采用显微激光拉曼光谱技术对高压透明毛细管中甲烷水合物的生成与分解的微观过程进行了原位观测, 初步探讨了甲烷水合物笼型结构的变化规律。 结果表明, 甲烷水合物在生成过程中, 甲烷分子的拉曼峰(2 917 cm-1)逐渐分裂为两个峰(2 905和2 915 cm-1), 表明溶解态甲烷分子从单一的化学环境进入了两个有差异的化学环境中, 这两个峰分别代表着水合物的大笼和小笼。 同时, 水的氢键作用由其液态向固态的转化而得到加强, 使O—H键伸缩振动向低波数迁移。 在甲烷水合物的分解过程中, 大小笼中甲烷分子的拉曼双峰逐渐消解, 并最终转化成单一的甲烷气体峰。 显微激光拉曼光谱可以准确捕捉水合物生成与分解过程中其笼型结构变化的相关信息。

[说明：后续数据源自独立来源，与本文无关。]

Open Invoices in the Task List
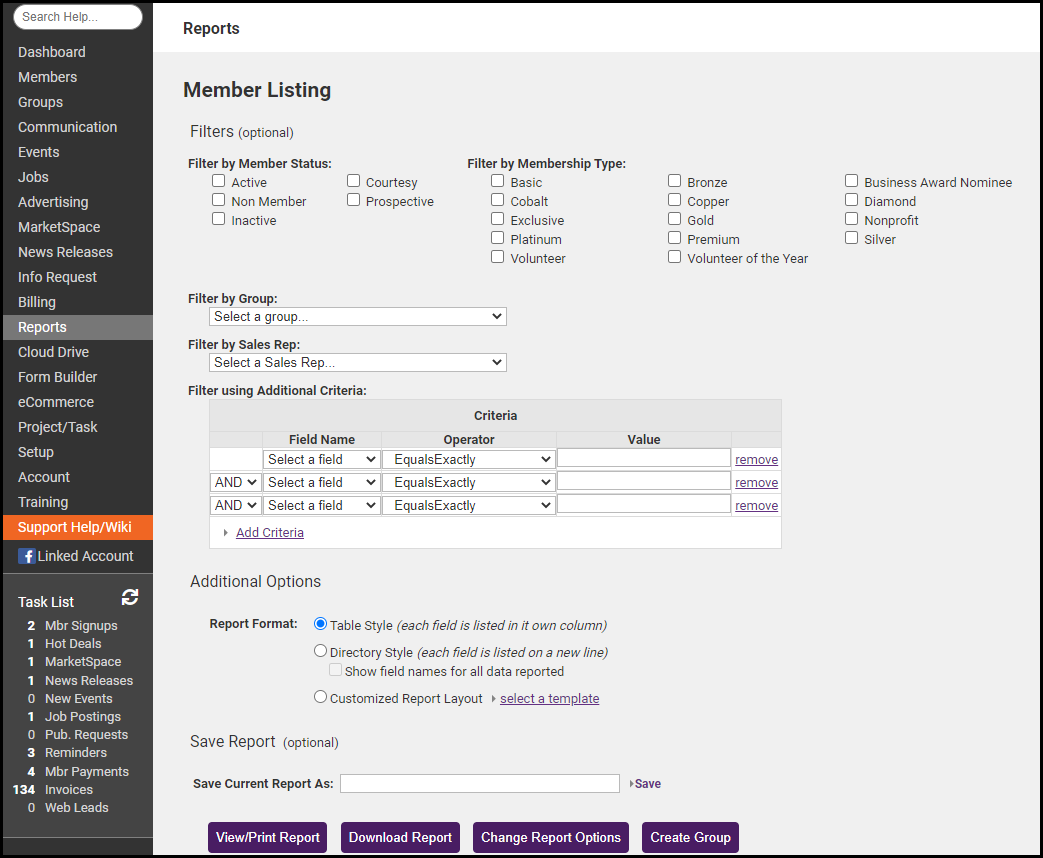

Micro laser Raman spectroscopic technique was used for in situ observation of the micro-processes of methane hydrate formed and decomposed in a high pressure transparent capillary. The changes in clathrate structure of methane hydrate were investigated during these processes. The results show that, during hydrate formation, the Raman peak(2 917 cm-1)of methane gas gradually splits into two peaks (2 905 and 2 915 cm-1) representing large and small cages, respectively, suggesting that the dissolved methane molecules go into two different chemical environments. In the meantime, the hydrogen bonds interaction is strengthened because water is changing from liquid to solid state gradually. As a result, the O—H stretching vibrations of water shift to lower wavenumber. During the decomposition process of methane hydrates, the Raman peaks of the methane molecules both in the large and small cages gradually clear up, and finally turn into a single peak of methane gas. The experimental results show that laser Raman spectroscopy can accurately demonstrate some relevant information of hydrate crystal structure changes during the formation and dissociation processes of methane hydrate.